- **PROBLEM TO WORK ON**: Return nothing but the lines from the line with "The image size is (800, 583)." through the last line of the entries that follow, copied exactly and free of pictures.

PROVIDED INFORMATION Block Start

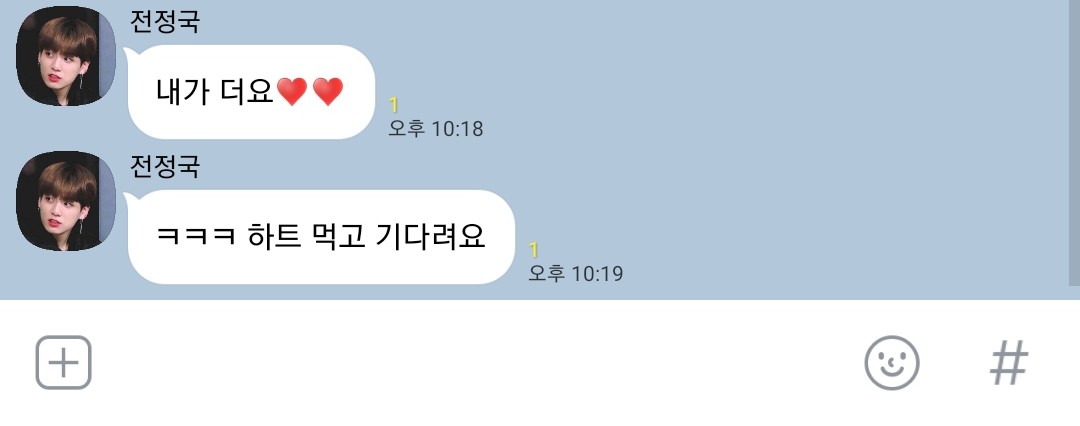1080x426 pixels.
Task: Select the 하트 먹고 기다려요 message bubble
Action: click(x=320, y=236)
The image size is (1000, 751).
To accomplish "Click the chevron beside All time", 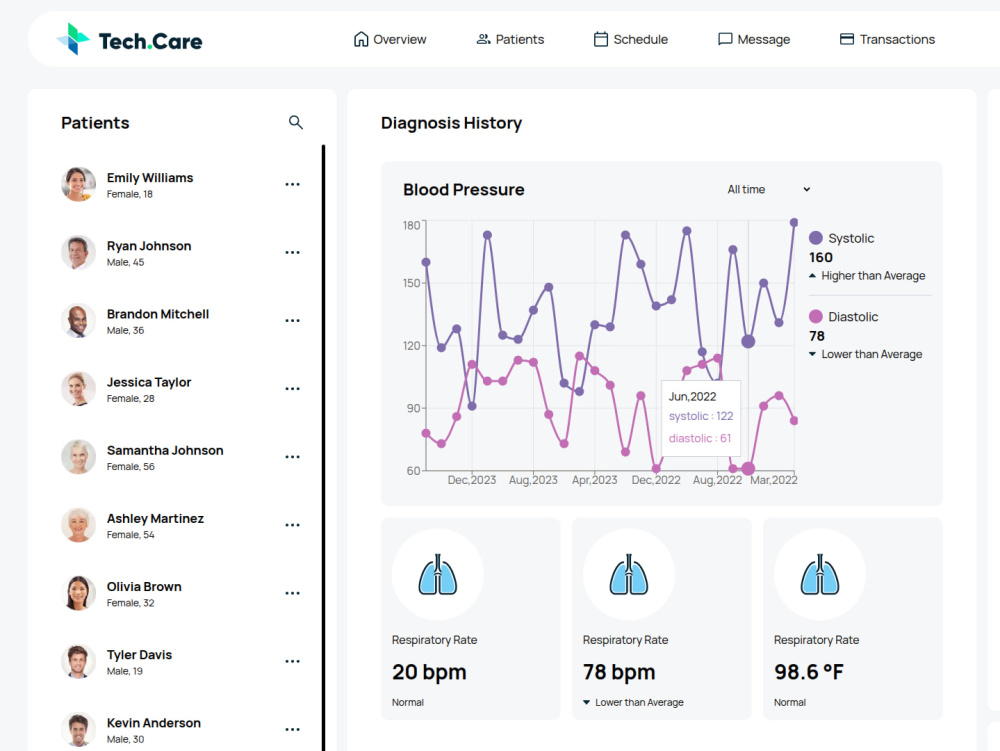I will 807,189.
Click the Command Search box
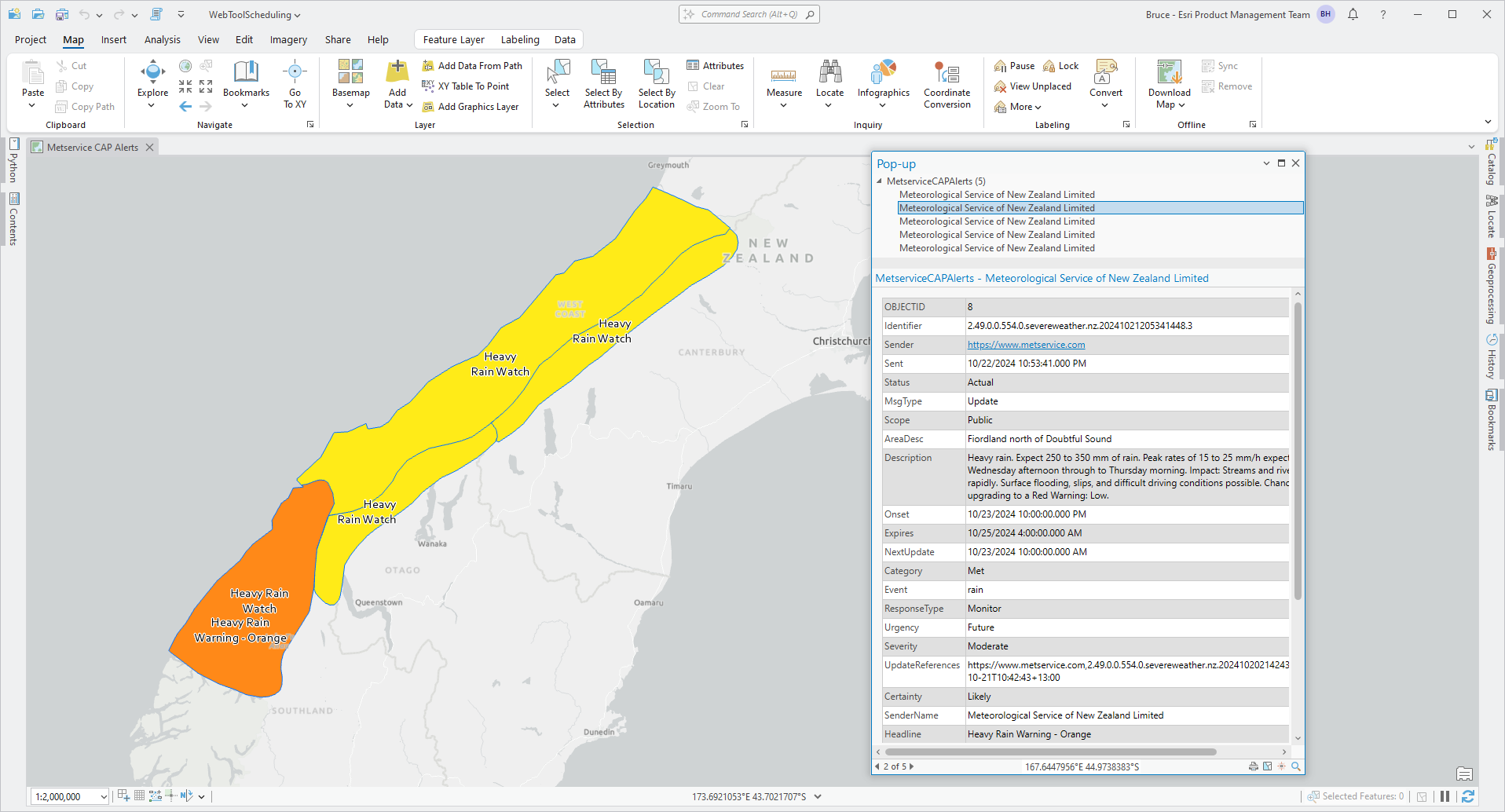Screen dimensions: 1505x812 (749, 14)
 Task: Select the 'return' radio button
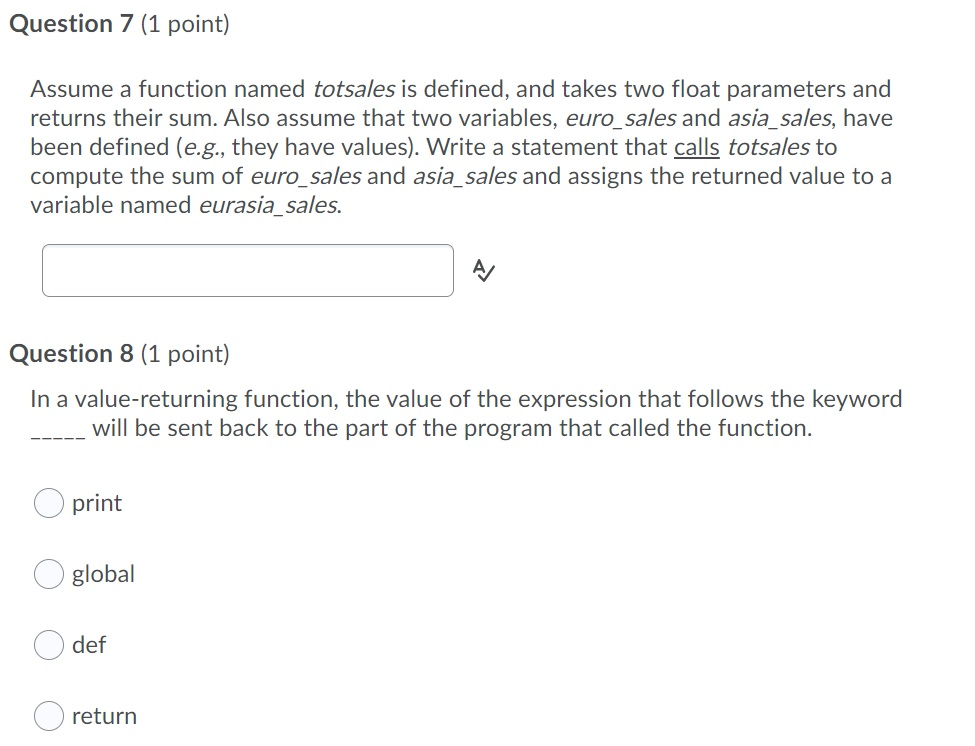pyautogui.click(x=48, y=716)
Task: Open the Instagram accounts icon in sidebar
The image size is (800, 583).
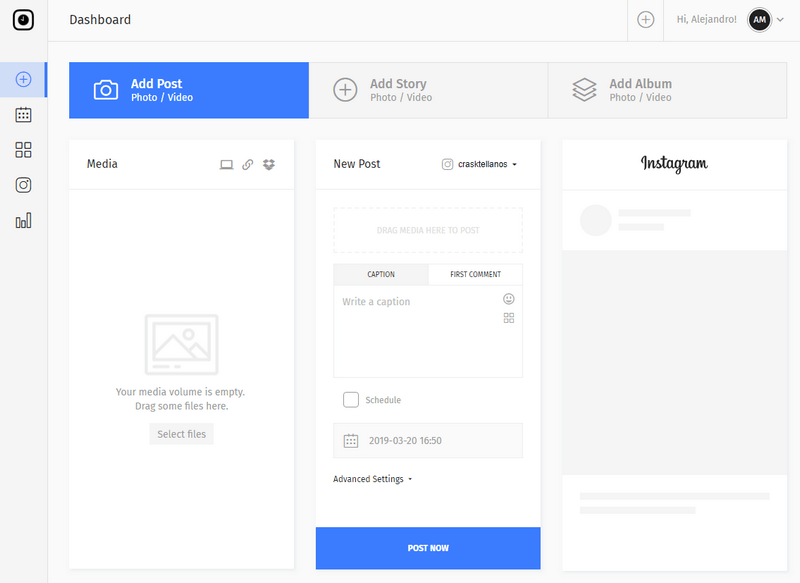Action: pyautogui.click(x=23, y=185)
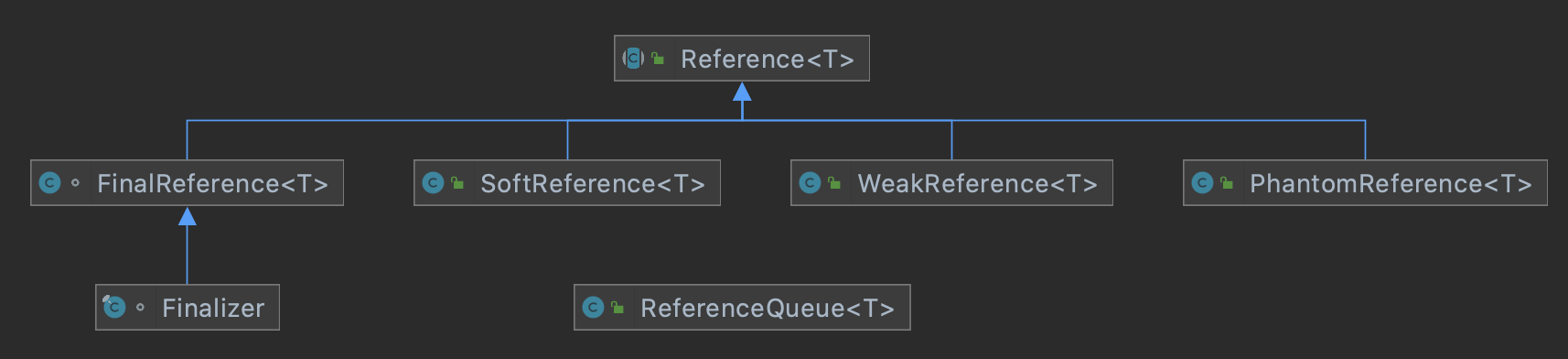Image resolution: width=1568 pixels, height=359 pixels.
Task: Select the Reference<T> class node
Action: pos(742,59)
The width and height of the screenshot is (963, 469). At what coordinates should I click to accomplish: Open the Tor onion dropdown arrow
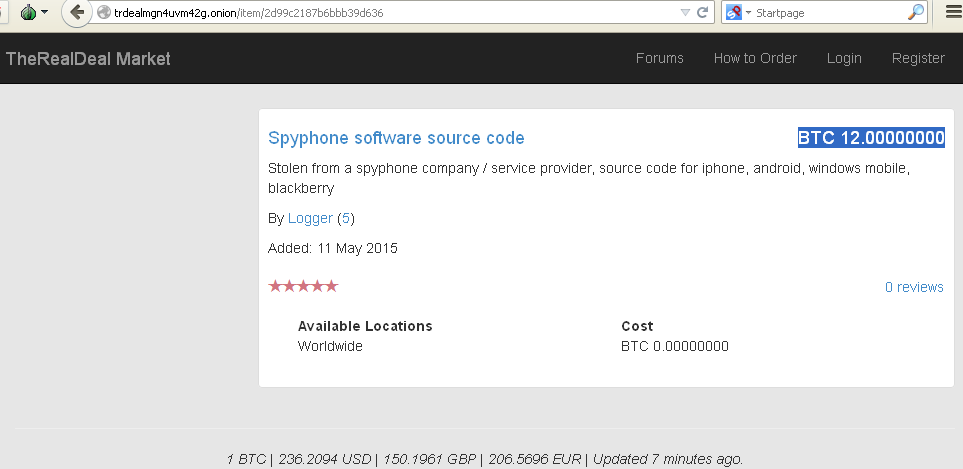click(45, 12)
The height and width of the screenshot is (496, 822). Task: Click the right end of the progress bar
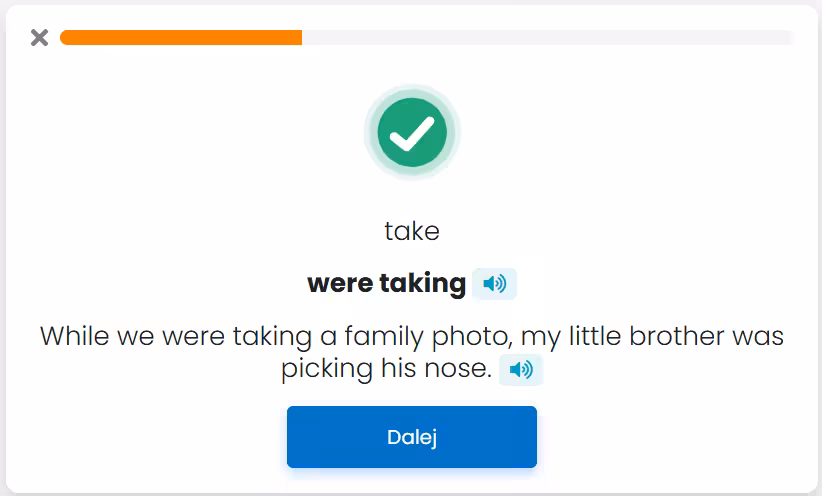(788, 38)
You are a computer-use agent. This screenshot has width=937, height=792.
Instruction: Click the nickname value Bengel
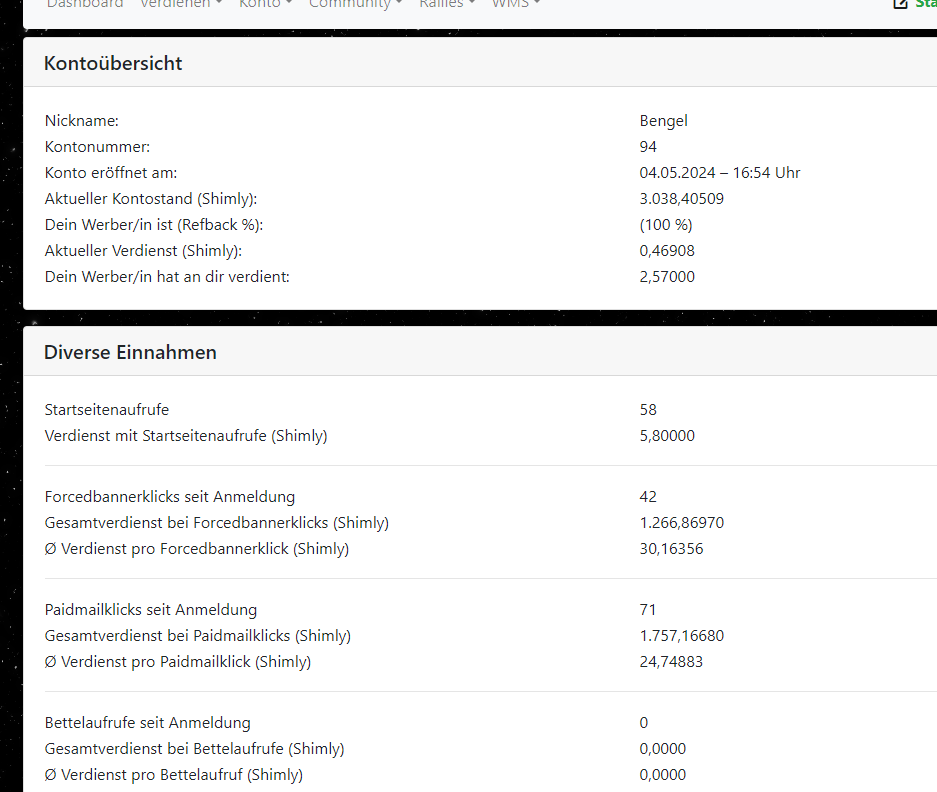[663, 121]
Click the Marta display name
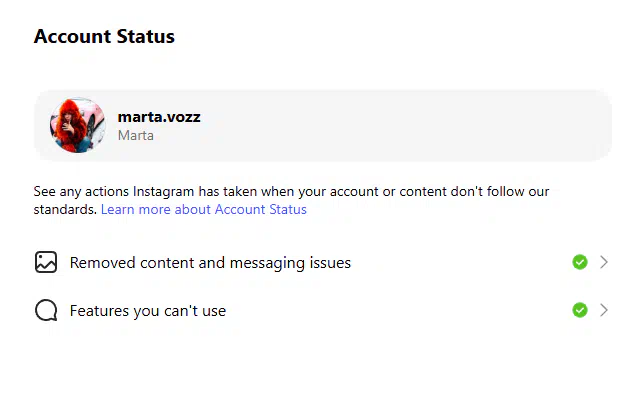 [x=136, y=135]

PROVIDED INFORMATION Block End

- **WORKED SOLUTION**:
The image size is (800, 583).
Action: pyautogui.click(x=23, y=185)
Image resolution: width=1568 pixels, height=359 pixels.
Task: Select the Reference<T> class node
Action: pos(742,59)
The width and height of the screenshot is (963, 469). At what coordinates should I click to accomplish: Open the Tor onion dropdown arrow
click(45, 12)
The height and width of the screenshot is (496, 822). Task: Click the right end of the progress bar
(788, 38)
You are a computer-use agent. This screenshot has width=937, height=792.
Instruction: Click the nickname value Bengel
[663, 121]
Click the Marta display name
 [x=136, y=135]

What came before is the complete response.